**Tasks to perform**
(1) According to the plan excerpt, which state's laws govern the Plan?
(2) Using the plan excerpt, explain why certificates for shares subject to an Award carry legends.
(3) Translate this sentence from the plan excerpt into Spanish: "The Plan shall be governed by, and construed in accordance with, the laws of the State of Delaware."

10.9     Nonexclusivity of the Plan . The adoption of the Plan by the Board shall not be construed as creating any limitations on the power of the Board to adopt such other incentive arrangements as it may deem desirable, including the granting of stock options and the awarding of stock and cash otherwise than under the Plan, and such arrangements may be either generally applicable or applicable only in specific cases.

10.10     Exclusion from Other Plans . By acceptance of an Award, unless otherwise provided in the applicable Agreement, each Holder shall be deemed to have agreed that such Award is special incentive compensation that will not be taken into account, in any manner, as compensation or bonus in determining the amount of any payment under any pension, retirement or other benefit plan, program, or policy of the Company or any Subsidiary of the Company. In addition, each beneficiary of a deceased Holder shall be deemed to have agreed that such Award will not affect the amount of any life insurance coverage, if any, provided by the Company on the life of the Holder which is payable to such beneficiary under any life insurance plan of the Company or any Subsidiary of the Company. Director Compensation elected to be received in the form of stock in lieu of cash shall be treated as regular compensation for purposes of any Director retirement or life insurance plan.

10.11     Unfunded Plan . Neither the Company nor any Subsidiary of the Company shall be required to segregate any cash or any shares of Common Stock which may at any time be represented by Awards, and the Plan shall constitute an “unfunded” plan of the Company. Except as provided in Article VIII with respect to Awards of Restricted Shares and except as expressly set forth in an Agreement, no Holder shall have voting or other rights with respect to the shares of Common Stock covered by an Award prior to the delivery of such shares. Neither the Company nor any Subsidiary of the Company shall, by any provisions of the Plan, be deemed to be a trustee of any shares of Common Stock or any other property, and the liabilities of the Company and any Subsidiary of the Company to any Holder pursuant to the Plan shall be those of a debtor pursuant to such contract obligations as are created by or pursuant to the Plan, and shall be limited to those of a general creditor of the Company or the applicable Subsidiary of the Company, as the case may be. In its sole discretion, the Board may authorize the creation of trusts or other arrangements to meet the obligations of the Company under the Plan, provided, however , that the existence of such trusts or other arrangements is consistent with the unfunded status of the Plan.

10.12     Governing Law . The Plan shall be governed by, and construed in accordance with, the laws of the State of Delaware.






10.13     Accounts . The delivery of any shares of Common Stock and the payment of any amount in respect of an Award shall be for the account of the Company or the applicable Subsidiary of the Company, as the case may be, and any such delivery or payment shall not be made until the recipient shall have paid or made satisfactory arrangements for the payment of any applicable withholding taxes as provided in Section 10.8.

10.14     Legends . Any certificate evidencing shares of Common Stock subject to an Award shall bear such legends as the Board deems necessary or appropriate to reflect or refer to any terms, conditions, or restrictions of the Award applicable to such shares, including any to the effect that the shares represented thereby may not be disposed of unless the Company has received an opinion of counsel, acceptable to the Company, that such disposition will not violate any federal or state securities laws.

Data entries
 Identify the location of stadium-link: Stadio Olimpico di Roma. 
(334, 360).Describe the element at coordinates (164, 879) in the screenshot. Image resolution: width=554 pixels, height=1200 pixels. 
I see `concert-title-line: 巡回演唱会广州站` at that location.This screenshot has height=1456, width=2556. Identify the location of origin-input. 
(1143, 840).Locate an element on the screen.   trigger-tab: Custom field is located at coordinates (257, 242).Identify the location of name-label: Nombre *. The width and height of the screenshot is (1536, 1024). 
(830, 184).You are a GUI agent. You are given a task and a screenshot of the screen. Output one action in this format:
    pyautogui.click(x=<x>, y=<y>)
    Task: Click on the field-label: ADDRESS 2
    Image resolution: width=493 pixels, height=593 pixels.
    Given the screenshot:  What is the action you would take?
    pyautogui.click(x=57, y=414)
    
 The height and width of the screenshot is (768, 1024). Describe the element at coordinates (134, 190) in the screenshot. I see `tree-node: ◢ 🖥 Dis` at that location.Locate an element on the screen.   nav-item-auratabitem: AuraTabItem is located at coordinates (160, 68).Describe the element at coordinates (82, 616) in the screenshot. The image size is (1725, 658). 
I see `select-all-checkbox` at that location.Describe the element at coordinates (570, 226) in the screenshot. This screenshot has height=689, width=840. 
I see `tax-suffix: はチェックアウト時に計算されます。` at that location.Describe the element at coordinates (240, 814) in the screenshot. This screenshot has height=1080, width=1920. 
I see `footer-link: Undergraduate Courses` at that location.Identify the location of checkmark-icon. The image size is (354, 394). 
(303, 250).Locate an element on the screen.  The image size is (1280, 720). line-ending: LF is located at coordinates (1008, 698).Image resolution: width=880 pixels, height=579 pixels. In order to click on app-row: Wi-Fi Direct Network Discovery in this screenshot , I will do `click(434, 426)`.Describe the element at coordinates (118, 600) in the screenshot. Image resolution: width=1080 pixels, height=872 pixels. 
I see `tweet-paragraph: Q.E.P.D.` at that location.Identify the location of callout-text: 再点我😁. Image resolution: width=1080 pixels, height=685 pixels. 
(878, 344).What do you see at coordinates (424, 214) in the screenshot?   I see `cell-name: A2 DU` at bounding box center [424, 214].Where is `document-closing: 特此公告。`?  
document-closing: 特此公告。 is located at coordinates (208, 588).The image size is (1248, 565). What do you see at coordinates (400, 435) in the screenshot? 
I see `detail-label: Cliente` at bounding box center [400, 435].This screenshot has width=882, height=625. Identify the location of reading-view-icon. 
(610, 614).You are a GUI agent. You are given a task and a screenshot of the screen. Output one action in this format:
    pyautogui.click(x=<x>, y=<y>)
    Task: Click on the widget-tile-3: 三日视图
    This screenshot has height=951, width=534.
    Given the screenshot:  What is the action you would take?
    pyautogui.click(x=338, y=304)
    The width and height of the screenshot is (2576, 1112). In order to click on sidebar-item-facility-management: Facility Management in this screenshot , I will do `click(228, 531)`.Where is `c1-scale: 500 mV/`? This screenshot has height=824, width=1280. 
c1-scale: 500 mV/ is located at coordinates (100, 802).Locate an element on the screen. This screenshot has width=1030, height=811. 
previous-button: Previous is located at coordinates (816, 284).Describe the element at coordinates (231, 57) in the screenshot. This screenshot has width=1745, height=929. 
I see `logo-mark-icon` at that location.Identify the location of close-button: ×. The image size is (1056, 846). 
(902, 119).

**Answers for the exercise**
(1) The laws of the State of Delaware.

(2) The legends reflect or refer to the terms, conditions, or restrictions of the Award that apply to those shares. One example is a notice that the shares may not be disposed of unless the Company has received an acceptable opinion of counsel that the disposition will not violate federal or state securities laws.

(3) El Plan se regirá por las leyes del Estado de Delaware y se interpretará de conformidad con ellas.